▸ Requirement: Search the entries below for the string "agent" and copy the lines that hold it.
┌─ The data
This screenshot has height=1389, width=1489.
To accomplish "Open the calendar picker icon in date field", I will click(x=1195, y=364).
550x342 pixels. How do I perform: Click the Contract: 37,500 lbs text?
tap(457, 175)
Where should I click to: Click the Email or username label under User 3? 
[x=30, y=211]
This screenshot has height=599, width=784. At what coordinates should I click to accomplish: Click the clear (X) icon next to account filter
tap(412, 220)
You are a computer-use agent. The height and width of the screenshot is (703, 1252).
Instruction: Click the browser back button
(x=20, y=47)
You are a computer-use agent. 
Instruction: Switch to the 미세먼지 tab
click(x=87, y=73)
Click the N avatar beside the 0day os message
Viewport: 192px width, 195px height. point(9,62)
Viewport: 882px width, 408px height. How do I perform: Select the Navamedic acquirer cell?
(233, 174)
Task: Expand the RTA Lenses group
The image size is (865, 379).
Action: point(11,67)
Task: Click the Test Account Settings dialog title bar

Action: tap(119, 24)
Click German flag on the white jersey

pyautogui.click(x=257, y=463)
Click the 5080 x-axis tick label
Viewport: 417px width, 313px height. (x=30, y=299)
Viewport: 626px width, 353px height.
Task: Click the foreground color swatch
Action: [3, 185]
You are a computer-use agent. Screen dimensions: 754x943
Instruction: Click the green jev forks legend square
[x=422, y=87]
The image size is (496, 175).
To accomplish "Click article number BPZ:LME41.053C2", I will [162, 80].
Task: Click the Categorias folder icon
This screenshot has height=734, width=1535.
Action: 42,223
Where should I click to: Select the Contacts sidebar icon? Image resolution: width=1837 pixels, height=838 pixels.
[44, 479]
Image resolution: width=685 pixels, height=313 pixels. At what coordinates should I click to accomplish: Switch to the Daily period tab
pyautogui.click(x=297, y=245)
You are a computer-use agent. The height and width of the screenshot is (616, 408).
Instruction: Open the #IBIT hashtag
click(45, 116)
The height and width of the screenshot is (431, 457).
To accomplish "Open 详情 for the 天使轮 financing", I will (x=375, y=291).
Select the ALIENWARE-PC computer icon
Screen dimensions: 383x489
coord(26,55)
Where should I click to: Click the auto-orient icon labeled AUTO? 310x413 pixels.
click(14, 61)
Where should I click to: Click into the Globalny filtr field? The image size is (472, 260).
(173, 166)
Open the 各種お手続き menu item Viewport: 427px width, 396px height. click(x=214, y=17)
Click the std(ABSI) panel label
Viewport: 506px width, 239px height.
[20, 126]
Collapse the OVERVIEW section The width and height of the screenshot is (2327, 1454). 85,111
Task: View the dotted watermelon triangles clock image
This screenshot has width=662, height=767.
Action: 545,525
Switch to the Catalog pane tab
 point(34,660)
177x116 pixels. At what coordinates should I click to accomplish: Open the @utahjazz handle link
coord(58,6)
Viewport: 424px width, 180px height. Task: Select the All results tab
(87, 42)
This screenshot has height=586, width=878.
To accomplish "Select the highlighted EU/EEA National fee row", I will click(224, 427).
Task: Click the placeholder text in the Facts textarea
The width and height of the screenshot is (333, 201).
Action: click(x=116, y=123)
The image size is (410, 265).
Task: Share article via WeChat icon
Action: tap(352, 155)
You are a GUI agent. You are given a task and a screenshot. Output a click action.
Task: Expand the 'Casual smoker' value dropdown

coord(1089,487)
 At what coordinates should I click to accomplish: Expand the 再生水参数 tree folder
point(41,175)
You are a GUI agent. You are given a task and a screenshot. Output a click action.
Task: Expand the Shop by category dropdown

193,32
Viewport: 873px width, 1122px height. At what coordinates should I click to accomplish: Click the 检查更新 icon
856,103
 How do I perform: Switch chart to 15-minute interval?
└─
▸ Output:
You are a computer-use agent. The height and width of the screenshot is (703, 1252).
You are a computer-use agent. 
You are a computer-use agent. Screen dimensions: 754x943
You are a computer-use agent. The height and width of the screenshot is (616, 408).
You are a GUI agent. You are given a task and a screenshot. Output a click action.
You are a GUI agent. You are given a task and a screenshot. Output a click action.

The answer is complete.